Search code examples
ffmpegformatpixeltransparencyvp9

FFmpeg library is detecting pixel format of VP9 video stream not correctly


I am using a C code to detect pixel format of VP9 video stream in a WebM container. FFmpeg version 6.0, full shared library build, downloaded from official website. Operating system is Windows 10. I feed the library with a VP9 video encoded with alpha channel, pixel format is YUVA420p. It detects pixel format as YUV420p.

I have found a similar question on StackOverflow.com, Is there a way to force FFMPEG to decode a video stream with alpha from ​a WebM video encoded with libvpx-vp9?, but it does not actually help.

When I override the decoder with a libvpx, it continues to detect the pixel format as YUV420p instead of YUVA420p.

C code is following. Note that error handling in code is omitted here for StackOverflow question to be shorter.

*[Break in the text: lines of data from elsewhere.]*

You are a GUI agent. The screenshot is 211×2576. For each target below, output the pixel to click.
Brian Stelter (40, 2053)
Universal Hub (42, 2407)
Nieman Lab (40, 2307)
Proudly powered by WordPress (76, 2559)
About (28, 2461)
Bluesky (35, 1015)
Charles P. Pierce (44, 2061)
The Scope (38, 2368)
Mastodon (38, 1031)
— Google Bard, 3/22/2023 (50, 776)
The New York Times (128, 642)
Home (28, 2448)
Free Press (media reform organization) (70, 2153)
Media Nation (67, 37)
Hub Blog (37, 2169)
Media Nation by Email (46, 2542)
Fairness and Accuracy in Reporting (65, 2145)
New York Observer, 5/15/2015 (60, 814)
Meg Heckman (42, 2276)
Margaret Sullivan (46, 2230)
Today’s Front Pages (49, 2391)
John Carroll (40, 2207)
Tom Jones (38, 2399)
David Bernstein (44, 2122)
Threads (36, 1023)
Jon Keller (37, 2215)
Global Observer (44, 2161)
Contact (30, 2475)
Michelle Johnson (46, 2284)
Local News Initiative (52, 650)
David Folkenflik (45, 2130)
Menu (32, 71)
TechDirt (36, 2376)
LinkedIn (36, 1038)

AVFormatContext *fmt_ctx = NULL;
int err = avformat_open_input(&fmt_ctx, infp, NULL, NULL);
err = avformat_find_stream_info(fmt_ctx, NULL);
int stream = av_find_best_stream(fmt_ctx, AVMEDIA_TYPE_VIDEO, -1, -1, NULL, 0);
AVCodecParameters *codecpar = fmt_ctx->streams[stream]->codecpar;

const AVCodec *codec = NULL;
if (codecpar->codec_id == AV_CODEC_ID_VP9) {
    codec = avcodec_find_decoder_by_name(CODEC_LIBVPX_VP9);
} else {
    codec = avcodec_find_decoder(codecpar->codec_id);
}

AVCodecContext *ctx = avcodec_alloc_context3(codec);
err = avcodec_parameters_to_context(ctx, codecpar);
av_log(NULL, AV_LOG_DEBUG, "Pixel format: %d.\n", ctx->pix_fmt); //TODO:DEBUG.
err = avcodec_open2(ctx, codec, NULL);

The program tells Pixel format: 0., which means AV_PIX_FMT_YUV420P, not the AV_PIX_FMT_YUVA420P !

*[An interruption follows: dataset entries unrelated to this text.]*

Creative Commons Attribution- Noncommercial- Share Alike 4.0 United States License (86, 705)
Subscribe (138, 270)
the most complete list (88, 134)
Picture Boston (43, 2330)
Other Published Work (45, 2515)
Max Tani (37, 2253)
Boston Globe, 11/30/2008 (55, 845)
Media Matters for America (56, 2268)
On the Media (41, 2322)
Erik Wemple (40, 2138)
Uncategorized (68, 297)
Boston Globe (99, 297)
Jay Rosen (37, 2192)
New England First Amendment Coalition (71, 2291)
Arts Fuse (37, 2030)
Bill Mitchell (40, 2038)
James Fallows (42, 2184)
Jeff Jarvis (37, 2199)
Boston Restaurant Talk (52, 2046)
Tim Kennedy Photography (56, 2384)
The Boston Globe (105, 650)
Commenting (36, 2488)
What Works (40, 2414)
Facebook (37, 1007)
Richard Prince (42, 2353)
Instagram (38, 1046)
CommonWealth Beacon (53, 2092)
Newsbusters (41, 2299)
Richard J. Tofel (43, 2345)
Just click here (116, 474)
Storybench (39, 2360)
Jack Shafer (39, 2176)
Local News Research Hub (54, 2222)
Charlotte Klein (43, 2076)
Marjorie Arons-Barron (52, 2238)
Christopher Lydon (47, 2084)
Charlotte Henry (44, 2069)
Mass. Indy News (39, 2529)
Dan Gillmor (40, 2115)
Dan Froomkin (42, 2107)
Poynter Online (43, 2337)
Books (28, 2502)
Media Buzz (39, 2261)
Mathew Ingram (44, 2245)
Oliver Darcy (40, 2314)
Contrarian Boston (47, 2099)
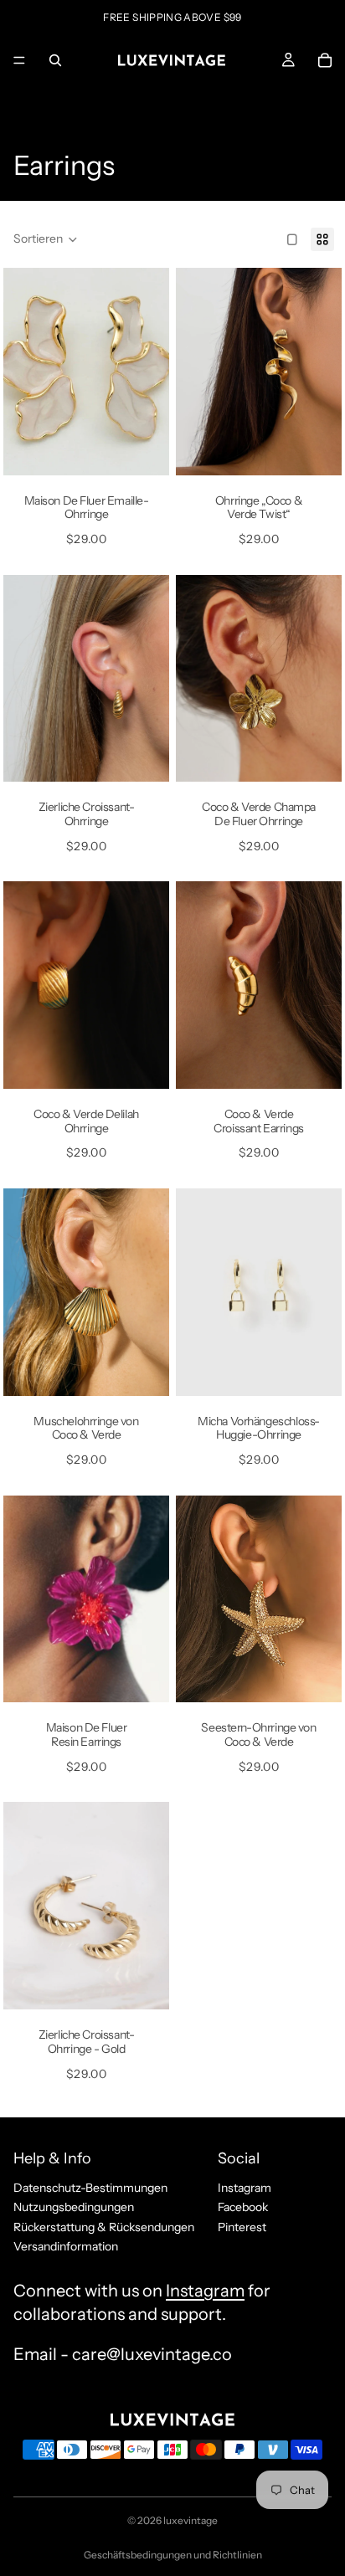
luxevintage (190, 2520)
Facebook (243, 2206)
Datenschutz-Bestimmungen (90, 2187)
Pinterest (242, 2227)
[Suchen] (55, 60)
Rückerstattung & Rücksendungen (103, 2227)
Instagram (244, 2187)
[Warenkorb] (324, 60)
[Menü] (19, 60)
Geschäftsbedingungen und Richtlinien (173, 2554)
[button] (45, 239)
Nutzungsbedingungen (73, 2206)
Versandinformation (65, 2246)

If I override pixel format manually, I am able to decode video with alpha channel and to see the transparent background, but it breaks the logics, because when a real YUV420p pixel format comes in and gets overridden by YUVA420p, this will be a problem.

if (codecpar->codec_id == AV_CODEC_ID_VP9) {
    if (strcmp(codec->name, CODEC_LIBVPX_VP9) == 0) {
        if (ctx->pix_fmt == AV_PIX_FMT_YUV420P) {
            ctx->pix_fmt = AV_PIX_FMT_YUVA420P;
        }
    }
}

At the same time ffmpeg tool started from command line with libvpx decoder tells that my video has YUVA420p pixel format. Output is following.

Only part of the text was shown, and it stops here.